At the wedding the next day some fellow walks up to me and starts TOUCHING MY SHIRT. I don't know this guy and I don't really want to get to know him to the point where it's ok for him to TOUCH MY SHIRT. I ask him what's up

"I just have the same shirt"

"So you know how it feels then..."

"Ted Baker, yeah...i like the shirt. I'm surprised someone else would wear it is all"

"do we know each other?"

"we met last night. I'm surprised that shirt fits well"

I don't know this guy from anyone why is he judging how my shirt fits and more importanly, why is he TOUCHING MY SHIRT

"I usually tailor"

"Really I buy straight off the rack, I have that sort of build"

He drifts off. to rejoin his attractive wife. Who most certainly will one day join the ranks of Terry McMillan and Star Jones as the only women in America who did realize their husbands were gay before it was too late. Pina, who is standing next to me points out that our fem friend is in fact built like pee-wee herman and wonders where he buys shirts for his light weight build. I choose to move on and focus on other things- simosas, mango juice, more simosas...

Around 5pm, I find a client and we start drinking. The client is at the wedding its ok. I work hard to bond with a 68 year old man from the midwest. I ALMOST succeed but its hard to tell. I'm doing well overall.

We all sit down at the table and the party begins.
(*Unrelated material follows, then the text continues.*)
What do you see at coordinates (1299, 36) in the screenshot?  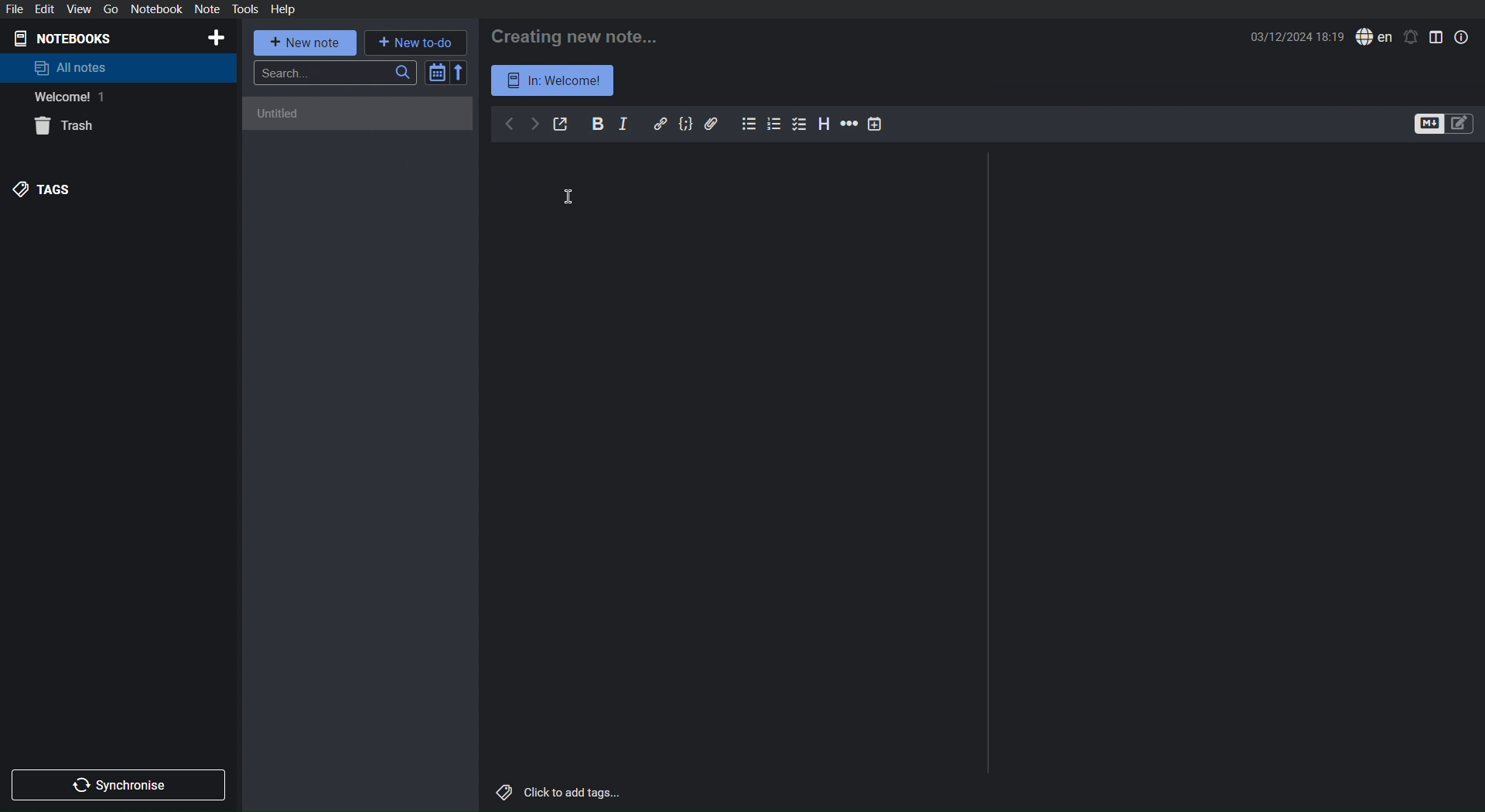 I see `Date and Time` at bounding box center [1299, 36].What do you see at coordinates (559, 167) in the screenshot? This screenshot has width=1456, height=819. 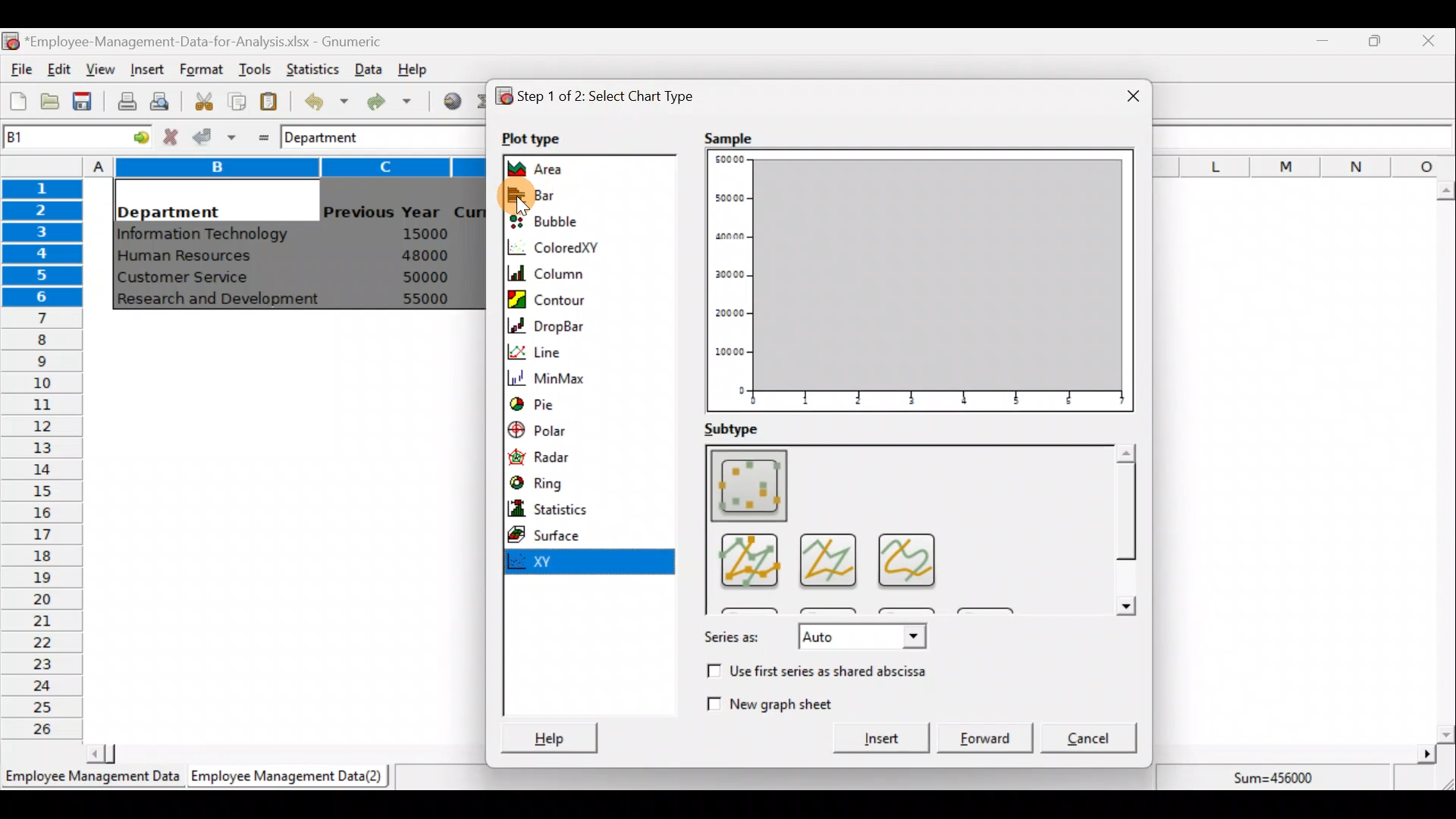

Several speeches are made and some performance pieces go off without a hitch, a bollywood rendition of the couple's courtship is a highlight. An offkey, strained rendition of Oasis' Wonderwall ends the evening on a questionable low note. I have no idea what to do.

My mentor's son turns and asks aloud if its an indian custom to make the guests as hungry as humanly possible. I am snickering...loudly.

They all (my coworkers)take the client to go get steaks so he does not loose face. I am left with the gay shirt toucher and his poor unsuspecting wife, who I suspect could benefit from a proper f*cking...He spends the bulk of dinner regaling me with stories of ironing in hotel rooms. There are moments where I want to cry openly

I run out of gas later than i expect and find my way to my hotel room around 2am.

I wake up and make several calls including one to a girl I think i'm dating, but given my schedule in the month of july and her constant travel schedule, I'd hazard a guess that maybe I'm not. Its hard to say.

I get back to NY on a red eye monday morning and fall asleep watching the most recent episode of Entourage several times.

Little if anything is accomplished at work that week as August rings in.